(TASK STATEMENT): Find every line in the records below that holds the word "profile" and copy it.

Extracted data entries
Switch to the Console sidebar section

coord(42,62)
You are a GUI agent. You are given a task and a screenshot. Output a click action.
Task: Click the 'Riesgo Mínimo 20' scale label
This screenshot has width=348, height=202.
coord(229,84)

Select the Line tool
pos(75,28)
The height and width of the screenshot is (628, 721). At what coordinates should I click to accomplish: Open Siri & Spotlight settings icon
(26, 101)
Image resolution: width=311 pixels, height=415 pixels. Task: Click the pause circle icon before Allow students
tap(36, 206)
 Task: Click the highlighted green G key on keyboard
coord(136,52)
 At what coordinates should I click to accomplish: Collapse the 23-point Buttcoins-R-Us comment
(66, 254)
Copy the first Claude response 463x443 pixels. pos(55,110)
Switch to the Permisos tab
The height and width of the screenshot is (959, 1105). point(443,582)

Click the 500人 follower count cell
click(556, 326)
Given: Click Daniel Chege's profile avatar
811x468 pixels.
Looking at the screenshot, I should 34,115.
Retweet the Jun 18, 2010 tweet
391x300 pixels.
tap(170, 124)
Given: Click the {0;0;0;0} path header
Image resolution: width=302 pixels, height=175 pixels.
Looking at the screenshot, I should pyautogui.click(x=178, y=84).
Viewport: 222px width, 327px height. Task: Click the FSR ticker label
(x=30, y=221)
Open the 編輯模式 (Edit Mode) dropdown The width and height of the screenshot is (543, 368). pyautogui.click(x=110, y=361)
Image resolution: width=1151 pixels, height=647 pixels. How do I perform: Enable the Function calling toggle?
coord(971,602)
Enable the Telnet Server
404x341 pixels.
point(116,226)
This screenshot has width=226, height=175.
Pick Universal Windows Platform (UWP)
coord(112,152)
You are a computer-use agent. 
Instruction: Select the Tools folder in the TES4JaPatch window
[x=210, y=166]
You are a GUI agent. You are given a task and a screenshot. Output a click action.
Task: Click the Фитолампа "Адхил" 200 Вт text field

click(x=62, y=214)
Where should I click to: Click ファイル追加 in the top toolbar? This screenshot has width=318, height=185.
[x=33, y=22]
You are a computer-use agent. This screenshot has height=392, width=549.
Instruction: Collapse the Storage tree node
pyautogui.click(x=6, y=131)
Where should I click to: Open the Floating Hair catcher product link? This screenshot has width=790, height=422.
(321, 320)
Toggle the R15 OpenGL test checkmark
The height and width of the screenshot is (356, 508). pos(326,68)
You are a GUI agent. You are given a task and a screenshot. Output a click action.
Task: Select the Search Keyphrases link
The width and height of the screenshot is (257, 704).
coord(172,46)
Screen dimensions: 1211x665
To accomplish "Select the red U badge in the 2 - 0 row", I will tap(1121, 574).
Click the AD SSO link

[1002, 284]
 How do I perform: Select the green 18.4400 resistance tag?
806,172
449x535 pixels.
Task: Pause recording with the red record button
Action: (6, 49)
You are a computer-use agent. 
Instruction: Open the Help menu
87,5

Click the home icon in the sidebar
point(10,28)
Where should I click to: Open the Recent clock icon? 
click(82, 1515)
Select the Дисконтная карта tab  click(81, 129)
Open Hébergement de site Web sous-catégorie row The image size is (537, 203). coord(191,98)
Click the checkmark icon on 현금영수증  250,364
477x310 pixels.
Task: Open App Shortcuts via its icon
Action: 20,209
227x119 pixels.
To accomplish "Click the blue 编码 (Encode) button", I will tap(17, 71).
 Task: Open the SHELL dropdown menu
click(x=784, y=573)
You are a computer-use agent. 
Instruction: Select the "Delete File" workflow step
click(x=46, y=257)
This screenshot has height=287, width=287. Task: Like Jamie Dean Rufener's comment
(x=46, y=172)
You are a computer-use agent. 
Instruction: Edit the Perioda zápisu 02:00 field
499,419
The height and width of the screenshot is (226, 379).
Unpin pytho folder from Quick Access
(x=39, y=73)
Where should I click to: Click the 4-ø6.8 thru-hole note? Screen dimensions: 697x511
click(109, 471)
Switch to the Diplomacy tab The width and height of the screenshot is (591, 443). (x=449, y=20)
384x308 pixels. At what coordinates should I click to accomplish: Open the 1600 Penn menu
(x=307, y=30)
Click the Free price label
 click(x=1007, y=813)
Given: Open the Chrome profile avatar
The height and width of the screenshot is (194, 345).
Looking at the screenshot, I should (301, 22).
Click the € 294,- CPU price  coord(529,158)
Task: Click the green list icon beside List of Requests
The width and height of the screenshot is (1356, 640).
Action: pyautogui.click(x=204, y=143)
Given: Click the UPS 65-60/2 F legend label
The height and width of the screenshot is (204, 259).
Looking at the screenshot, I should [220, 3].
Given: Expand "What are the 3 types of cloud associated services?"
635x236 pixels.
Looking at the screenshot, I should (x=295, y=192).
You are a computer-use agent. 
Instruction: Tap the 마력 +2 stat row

(RESULT OF THIS TASK):
Given: Click Daniel Chege's profile avatar
Given: Open the Chrome profile avatar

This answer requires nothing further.